■ PROBLEM REQUIREMENTS ■
Retype all of the data shown below, keeping every character the same.
======== AVAILABLE DATA ========
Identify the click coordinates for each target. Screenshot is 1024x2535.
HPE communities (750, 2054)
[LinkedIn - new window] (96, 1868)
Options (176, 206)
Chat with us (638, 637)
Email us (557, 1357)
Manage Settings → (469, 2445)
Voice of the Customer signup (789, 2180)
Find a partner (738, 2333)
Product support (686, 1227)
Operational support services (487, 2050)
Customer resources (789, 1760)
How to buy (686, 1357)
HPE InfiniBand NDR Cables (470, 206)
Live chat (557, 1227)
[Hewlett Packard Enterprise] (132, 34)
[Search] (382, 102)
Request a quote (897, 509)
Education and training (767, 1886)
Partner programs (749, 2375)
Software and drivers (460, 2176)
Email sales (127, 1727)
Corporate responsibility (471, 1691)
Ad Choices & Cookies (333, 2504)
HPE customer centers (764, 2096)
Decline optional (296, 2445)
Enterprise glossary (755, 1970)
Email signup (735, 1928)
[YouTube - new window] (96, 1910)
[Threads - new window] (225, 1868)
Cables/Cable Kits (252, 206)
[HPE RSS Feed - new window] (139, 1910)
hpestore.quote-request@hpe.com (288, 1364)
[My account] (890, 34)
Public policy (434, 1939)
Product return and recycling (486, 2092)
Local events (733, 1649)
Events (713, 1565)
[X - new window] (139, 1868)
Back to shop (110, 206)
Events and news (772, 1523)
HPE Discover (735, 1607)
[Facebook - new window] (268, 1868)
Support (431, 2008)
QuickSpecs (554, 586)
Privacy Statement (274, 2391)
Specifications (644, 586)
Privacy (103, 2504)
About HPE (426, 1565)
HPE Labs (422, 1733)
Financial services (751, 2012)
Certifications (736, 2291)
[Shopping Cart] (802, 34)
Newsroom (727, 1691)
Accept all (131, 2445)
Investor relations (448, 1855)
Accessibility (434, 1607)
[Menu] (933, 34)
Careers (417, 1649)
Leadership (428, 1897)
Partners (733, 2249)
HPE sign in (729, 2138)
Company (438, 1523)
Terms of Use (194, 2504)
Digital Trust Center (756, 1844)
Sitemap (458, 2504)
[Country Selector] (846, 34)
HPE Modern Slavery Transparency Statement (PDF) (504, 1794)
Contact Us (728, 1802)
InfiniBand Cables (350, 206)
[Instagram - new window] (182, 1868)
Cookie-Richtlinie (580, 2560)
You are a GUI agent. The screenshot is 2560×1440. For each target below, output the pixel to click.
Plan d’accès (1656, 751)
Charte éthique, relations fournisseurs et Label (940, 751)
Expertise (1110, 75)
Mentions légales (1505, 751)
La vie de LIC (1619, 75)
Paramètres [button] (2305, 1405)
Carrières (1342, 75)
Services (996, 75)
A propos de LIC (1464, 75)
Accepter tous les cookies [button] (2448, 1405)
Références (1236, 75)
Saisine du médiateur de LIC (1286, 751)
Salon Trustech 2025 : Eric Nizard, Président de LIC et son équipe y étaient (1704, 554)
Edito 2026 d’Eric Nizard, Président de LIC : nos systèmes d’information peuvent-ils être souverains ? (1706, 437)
========
■ WRITTEN RESPONSE ■
Identify the click coordinates for each target. Screenshot is 1024x2535.
HPE communities (750, 2054)
[LinkedIn - new window] (96, 1868)
Options (176, 206)
Chat with us (638, 637)
Email us (557, 1357)
Manage Settings → (469, 2445)
Voice of the Customer signup (789, 2180)
Find a partner (738, 2333)
Product support (686, 1227)
Operational support services (487, 2050)
Customer resources (789, 1760)
How to buy (686, 1357)
HPE InfiniBand NDR Cables (470, 206)
Live chat (557, 1227)
[Hewlett Packard Enterprise] (132, 34)
[Search] (382, 102)
Request a quote (897, 509)
Education and training (767, 1886)
Partner programs (749, 2375)
Software and drivers (460, 2176)
Email sales (127, 1727)
Corporate responsibility (471, 1691)
Ad Choices & Cookies (333, 2504)
HPE customer centers (764, 2096)
Decline optional (296, 2445)
Enterprise glossary (755, 1970)
Email signup (735, 1928)
[YouTube - new window] (96, 1910)
[Threads - new window] (225, 1868)
Cables/Cable Kits (252, 206)
[HPE RSS Feed - new window] (139, 1910)
hpestore.quote-request@hpe.com (288, 1364)
[My account] (890, 34)
Public policy (434, 1939)
Product return and recycling (486, 2092)
Local events (733, 1649)
Events (713, 1565)
[X - new window] (139, 1868)
Back to shop (110, 206)
Events and news (772, 1523)
HPE Discover (735, 1607)
[Facebook - new window] (268, 1868)
Support (431, 2008)
QuickSpecs (554, 586)
Privacy Statement (274, 2391)
Specifications (644, 586)
Privacy (103, 2504)
About HPE (426, 1565)
HPE Labs (422, 1733)
Financial services (751, 2012)
Certifications (736, 2291)
[Shopping Cart] (802, 34)
Newsroom (727, 1691)
Accept all (131, 2445)
Investor relations (448, 1855)
Accessibility (434, 1607)
[Menu] (933, 34)
Careers (417, 1649)
Leadership (428, 1897)
Partners (733, 2249)
HPE sign in (729, 2138)
Company (438, 1523)
Terms of Use (194, 2504)
Digital Trust Center (756, 1844)
Sitemap (458, 2504)
[Country Selector] (846, 34)
HPE Modern Slavery Transparency Statement (PDF) (504, 1794)
Contact Us (728, 1802)
InfiniBand Cables (350, 206)
[Instagram - new window] (182, 1868)
Cookie-Richtlinie (580, 2560)
You are a GUI agent. The screenshot is 2560×1440. For each target below, output the pixel to click.
Plan d’accès (1656, 751)
Charte éthique, relations fournisseurs et Label (940, 751)
Expertise (1110, 75)
Mentions légales (1505, 751)
La vie de LIC (1619, 75)
Paramètres [button] (2305, 1405)
Carrières (1342, 75)
Services (996, 75)
A propos de LIC (1464, 75)
Accepter tous les cookies [button] (2448, 1405)
Références (1236, 75)
Saisine du médiateur de LIC (1286, 751)
Salon Trustech 2025 : Eric Nizard, Président de LIC et son équipe y étaient (1704, 554)
Edito 2026 d’Eric Nizard, Président de LIC : nos systèmes d’information peuvent-ils être souverains ? (1706, 437)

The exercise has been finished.